Exercise instructions: The pictures do not go in the copy. Reproduce the rest of the entries exactly.

══ Supplied material

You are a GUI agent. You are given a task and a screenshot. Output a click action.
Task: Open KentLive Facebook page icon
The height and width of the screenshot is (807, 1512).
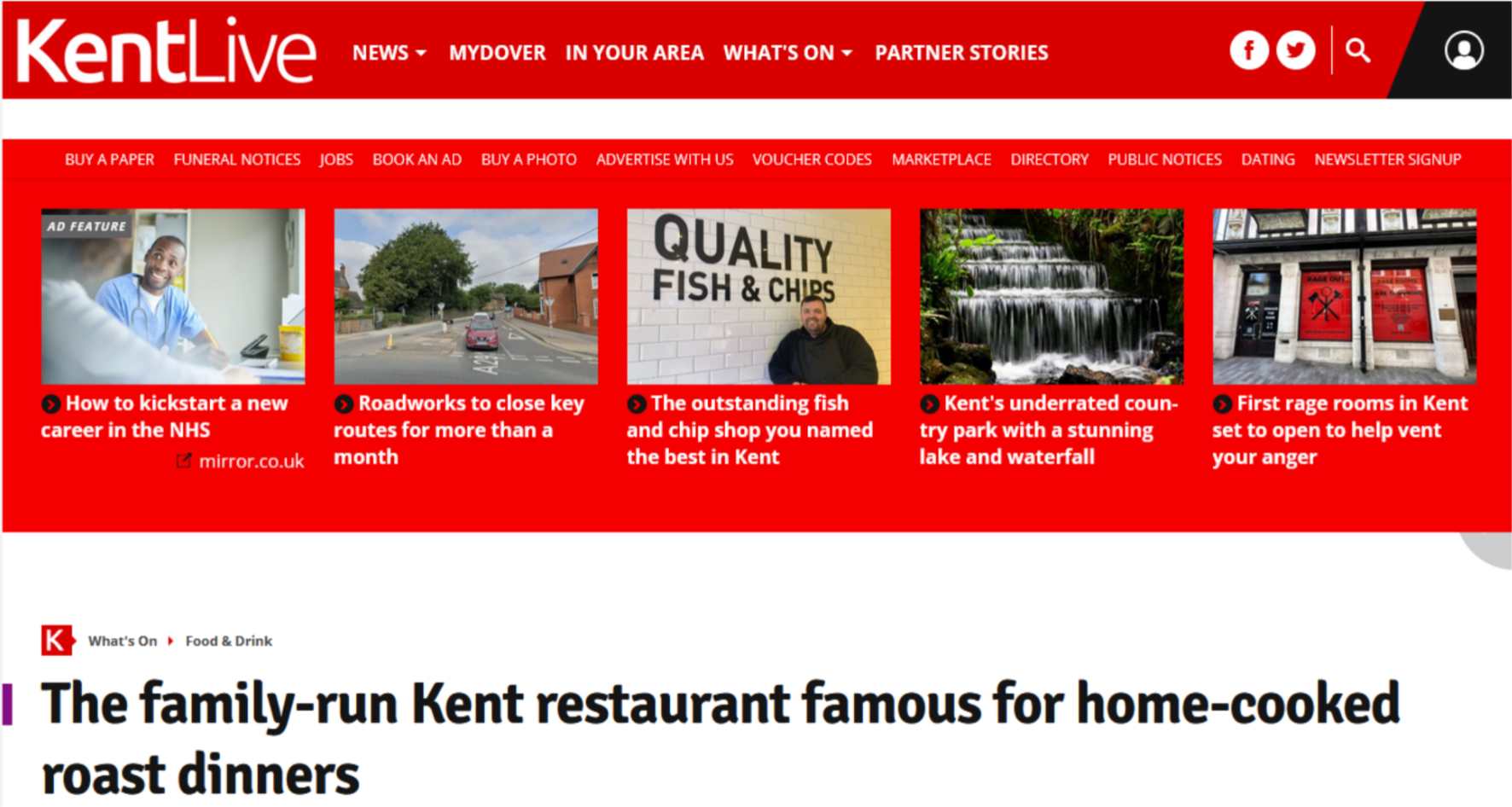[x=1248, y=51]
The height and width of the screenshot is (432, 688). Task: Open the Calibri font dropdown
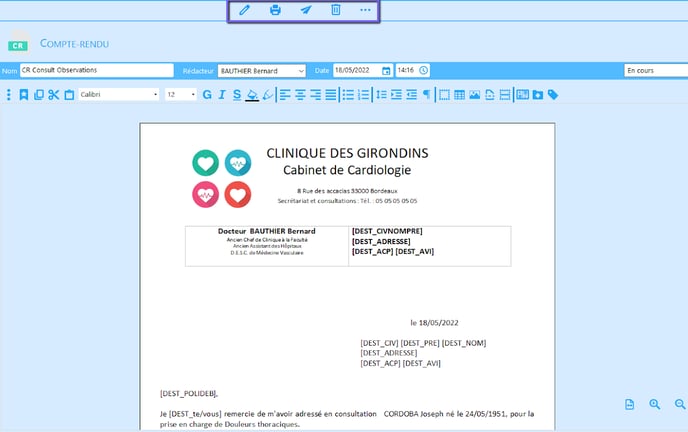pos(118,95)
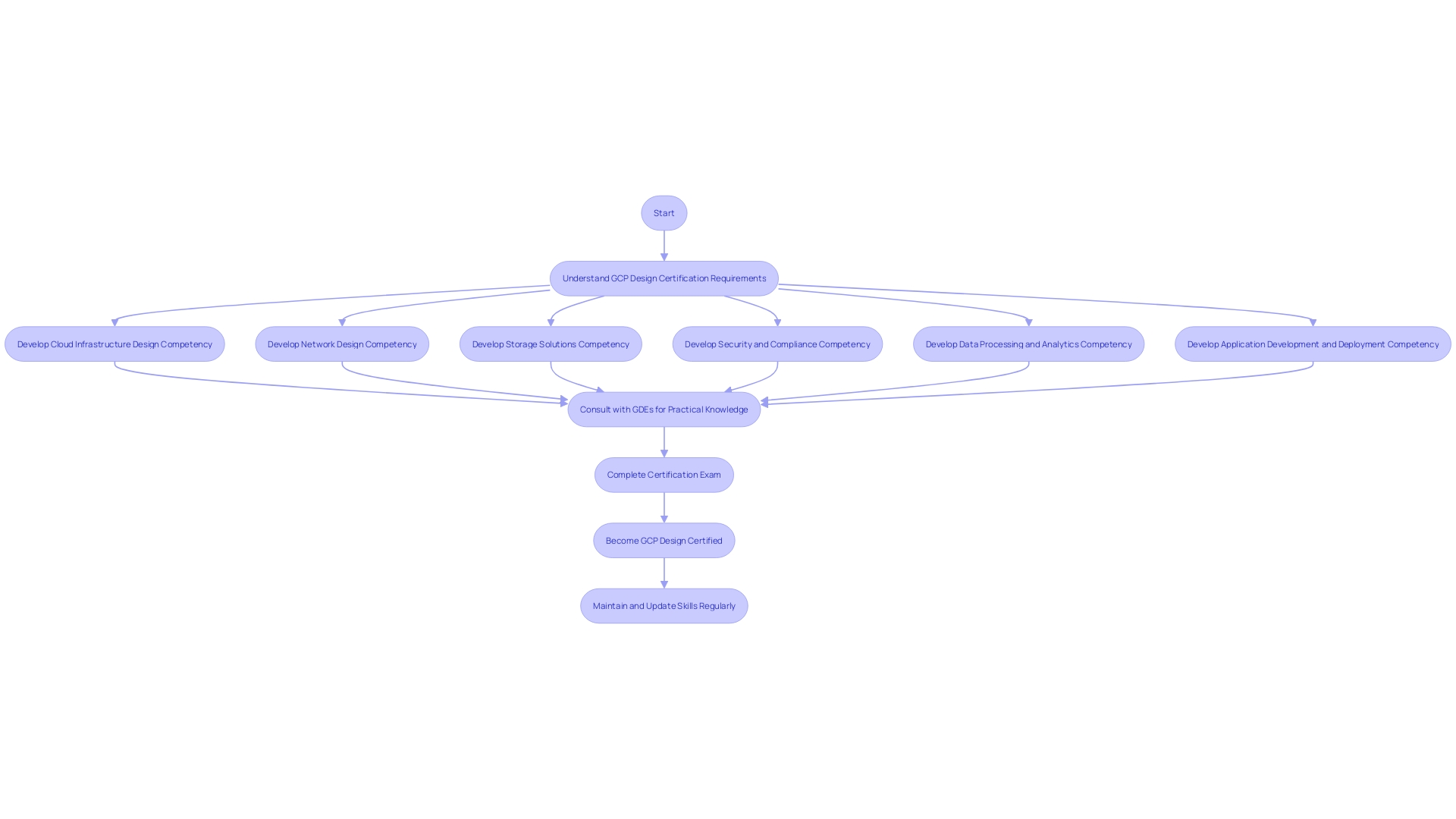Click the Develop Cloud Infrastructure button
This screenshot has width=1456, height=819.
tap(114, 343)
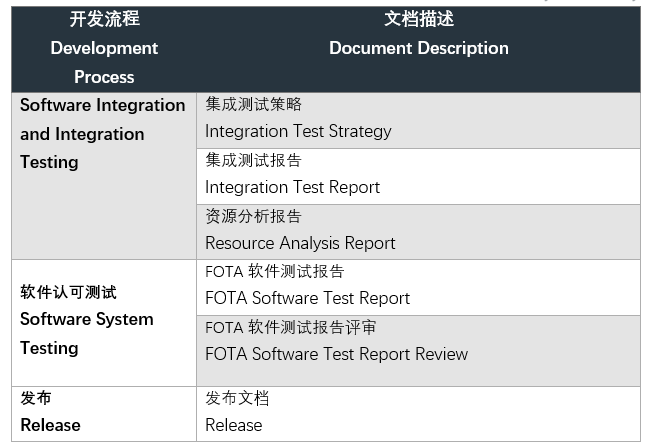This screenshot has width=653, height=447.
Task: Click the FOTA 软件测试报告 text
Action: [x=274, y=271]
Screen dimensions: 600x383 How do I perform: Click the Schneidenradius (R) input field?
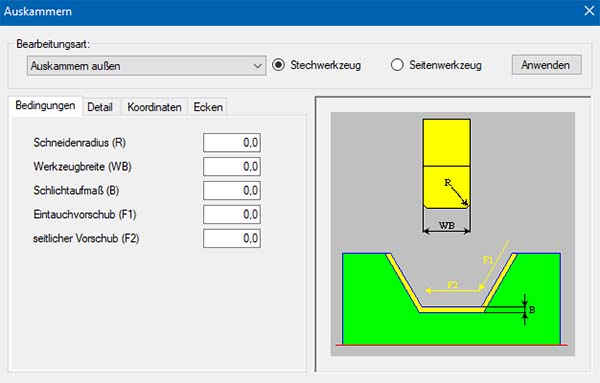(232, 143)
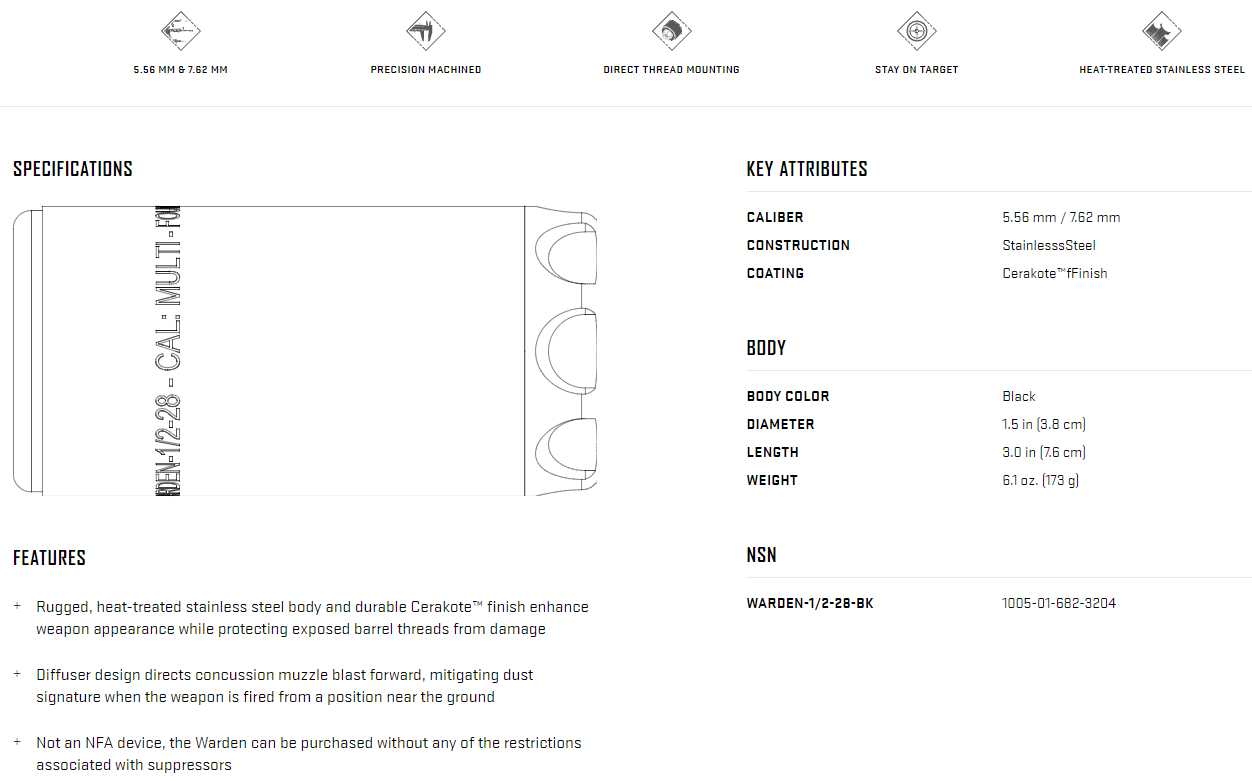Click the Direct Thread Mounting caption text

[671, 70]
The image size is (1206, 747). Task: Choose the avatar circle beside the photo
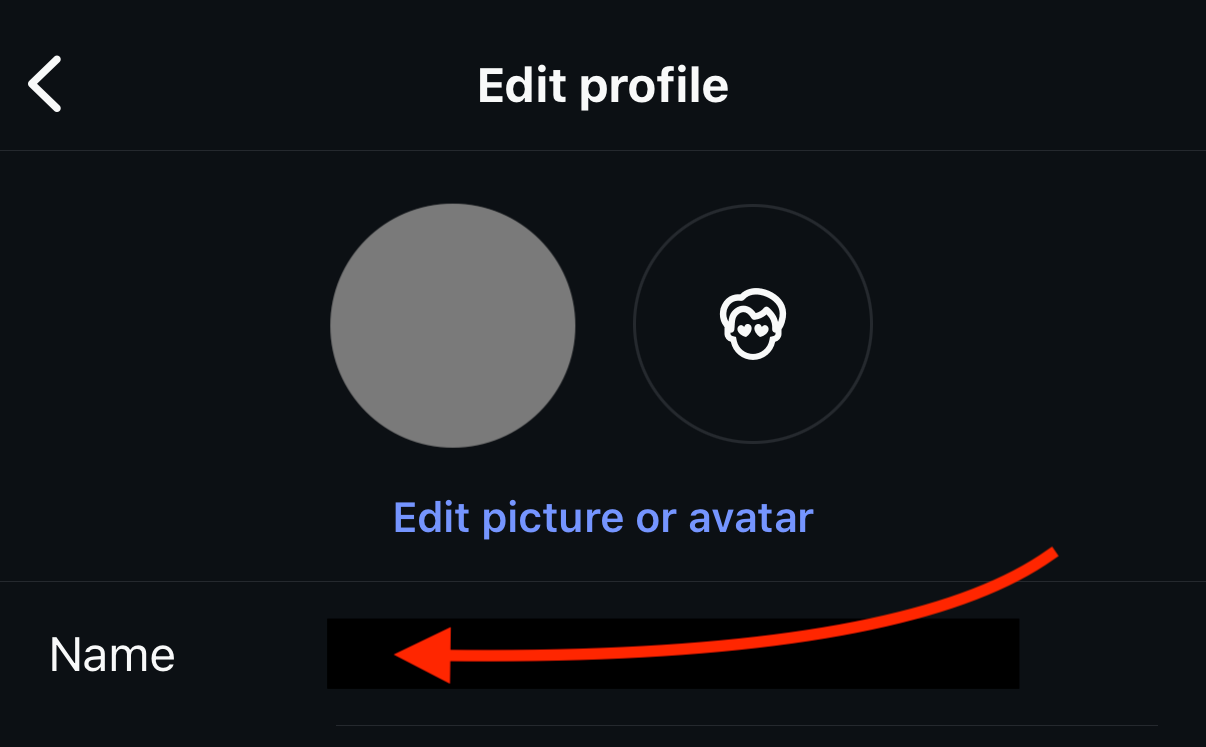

════

Answer:
You are a GUI agent. You are given a task and a screenshot. Output a click action.
Task: Open KentLive Facebook page icon
The height and width of the screenshot is (807, 1512).
[x=1248, y=51]
The height and width of the screenshot is (432, 688). Task: Open the Calibri font dropdown
pos(118,95)
Click the Develop Cloud Infrastructure button
This screenshot has width=1456, height=819.
tap(114, 343)
This screenshot has width=653, height=447.
Task: Click the FOTA 软件测试报告 text
Action: [x=274, y=271]
Screen dimensions: 600x383 How do I perform: Click the Schneidenradius (R) input field?
(232, 143)
Click the Direct Thread Mounting caption text

[671, 70]
The image size is (1206, 747). Task: Choose the avatar circle beside the photo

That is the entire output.